Ainsi, l’art abstrait a franchi le pas dès l’âge de bronze. Il a parcouru l’Europe suivant un circuit allant de la Bretagne (où se trouvent les Dalles du Morbihan), à l’Égée, en passant par l’Espagne puis l’Égypte, l’Abyssine, l’Asie-Mineure et par-delà le continent asiatique, avant de revenir fermer la boucle dans les pays scandinaves. De cette époque en plein âge de fer date la création de motifs et d’éléments: spirales, rouelles, cercles, bandes, oves, tous d’origine symbolique, et qui, employés par la suite dans des buts strictement décoratifs enrichiront, plastiquent, non seulement les objets usuels ou de parure par la variété de leurs dispositifs, mais aussi par leur fluide protégeront le porteur ou le propriétaire de ces mêmes objets.
Dès le début de l’Antiquité, proviennent de l’Asie Mineure quelques uns des plus beaux exemples du décor abstrait est de la genèse des formes. À Luse, 3500 ans avant J.-C, des poteries peintes aux formes parfaites nous montrent l’aboutissement extraordinaire d’un art où un objet concret: animal, personnage, arbre, deviennent, par une schématisation progressive, une pure forme abstraite. De même en Egypte des poteries peintes ont présenté des caractéristiques analogues. Il est certain qu’il existait aussi des peintures et d’autres motifs importants, aujourd’hui disparus, où les mêmes qualités de stylisation devaient se faire jour.
Dans ces deux grands centres d’Art que fut l’Asie antérieure et l’Egypte, n’est-ce pas aux qualités abstraites de leur art primitifs qu’est due la primauté des constructions et des compositions rigoureuses qui ont, à travers les différentes périodes de leur art, prévalu à côté des représentations les plus réalistes, tempérées cependant par cette recherche de l’esprit du modèle représenté. Les écritures pictographiques et hiéroglyphiques ne sont-elles pas une des conséquences des recherches abstraites? Certains temples du Vème siècle avant J.-C. en Grèce, ne sont-ils pas eux-mêmes des chefs-d’oeuvres aboutis de ces tendances? Que dire de la Chine où apparaissait une poterie au décor non figuratif, constituée d’éléments aux formes généralement courbes et sinueuses, non sans analogies avec celles de l’Art Égéen (spires, vagues, entrelacs)? Ces éléments asiatiques parcourront toute une partie du continent et se retrouveront, par un phénomène analogue de transposition, dans les compositions Mayas de l’Amérique centrale jusqu’à pénétrer en Océanie. En Europe, par l’intermédiaire des nomades de la steppe de l’Asie Centrale, passera un reflet de cet art aux forces animales dans l’art ‘Barbare’, non figuratif, il rejoindra une partie des éléments à travers l’Europe, et sera le promoteur d’un des arts les plus originaux dont les documents proviennent de Hongrie, de Scandinavie et influenceront l’art irlandais chrétien. En devenant l’élément de base des arts mérovingiens, il influencera toute une partie de la décoration de l’époque romaine.

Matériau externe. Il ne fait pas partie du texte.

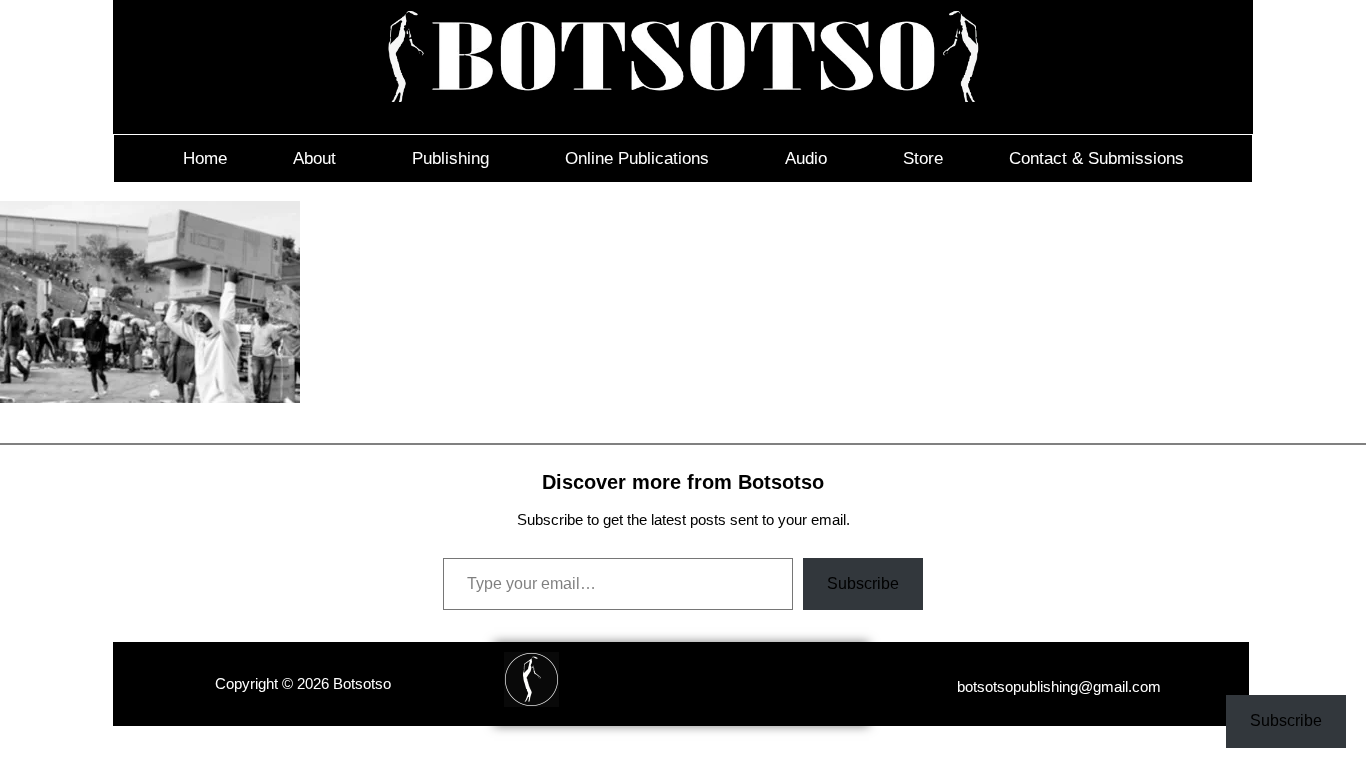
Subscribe (863, 583)
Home (205, 158)
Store (923, 158)
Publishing (450, 158)
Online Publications (637, 158)
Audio (806, 158)
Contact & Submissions (1096, 158)
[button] (319, 158)
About (314, 158)
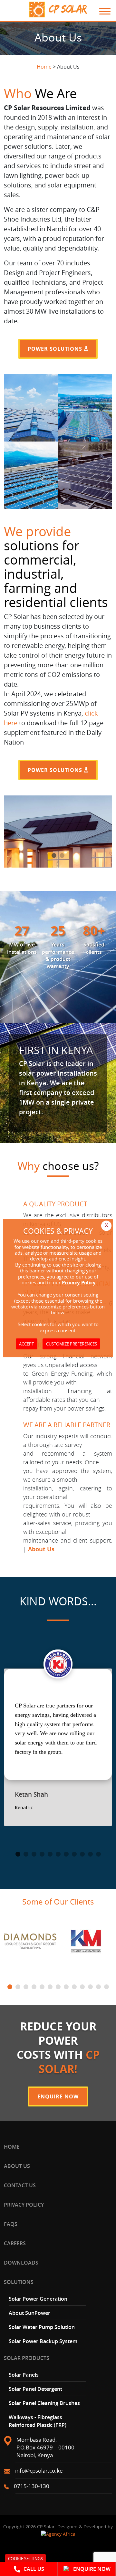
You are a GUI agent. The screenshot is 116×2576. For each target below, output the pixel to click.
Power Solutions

Parallèlement aux civilisations asiatiques, se développait sur le continent américain un art où l’abstraction, sans être totale, joue un grand rôle. Dans cet art où la religion est surtout inspiratrice, less formes se contractent et se déroulent à la fois en un rythme semblable à la vie des amazoniennes, mais dans l’esprit est tout naturellement abstrait. Pour eux, la représentation de la nature importe peu, puisque aussi bien leurs dieux sont souvent de pures créations spirituelles, ne ressemblant à aucun être vivant ou n’en conservant qu’un élément , seul lien entre l’homme et les forces cachées. Au Pérou et dans toute l’Amérique centrale, les formes plus transposées possèdent cependant une puissance irradiante. Quel artiste ne sera-t-il pas frappé par le décor de plus en plus stylisé mais conservant toujours son pouvoir suggestif des poteries et des tissus découverts dans les tombes péruviennes: abstractions atteignant parfois le monumental sur des surfaces peintes et sculptées. Les arts dits sauvages ou nègre de l’Afrique et de l’Océanie contribuent eux aussi au palmarès de l’abstraction artistique. Quoique le développement de l’art chez ces peuples n’est toujours pas engendré d’oeuvres où des formes naturelles soient absolument absentes, il est certain qu’une grande partie de leurs créations sont à la frontière entre la figuration et l’abstraction par la stylisation des formes.
En Afrique, les masques Dogons de la Côte d’Ivoire ne sont-ils pas, par le rythme des arêtes vives, des creux et des surfaces une oeuvre abstraite que nulle sculpture réaliste ne dépassera en mystères tragiques? À travers le temps et l’espace, les formes abstraites ont été créées, ont vécu, évolué , toutes consacrées par des artistes créateurs au service de forces intérieures que seules des schématisations ou des transpositions pouvaient satisfaire.
L’art dans la civilisation arabe-islamique, a été d’une extrême richesse. À travers bien des transformations et le développement de plusieurs styles successifs, il garde cependant un caractère immuable qui lui fait refuser la réalité. Si l’artiste refuse cette réalité, ce n’est pas qu’il en soit las, c’est qu’il craint comme l’on crainte, avant lui, des milliers de générations préhistoriques, et qu’en la recréant, il se donne l’illusion. De la dominer. Quelles lois compliquées dominent son oeuvre? Nous ne le saurons probablement jamais tout à fait. Mais qu’elle soit tout imprégnée de notions magiques, et que sa négation du monde sensible ne soit en fin de compte qu’un effort pour se faire plus fort que lui, il n’en faut pas douter. Qui sait d’ailleurs si, dans l’effort moderne vers l’abstraction n’entre pas pour une part un retour de ces antiques terreurs?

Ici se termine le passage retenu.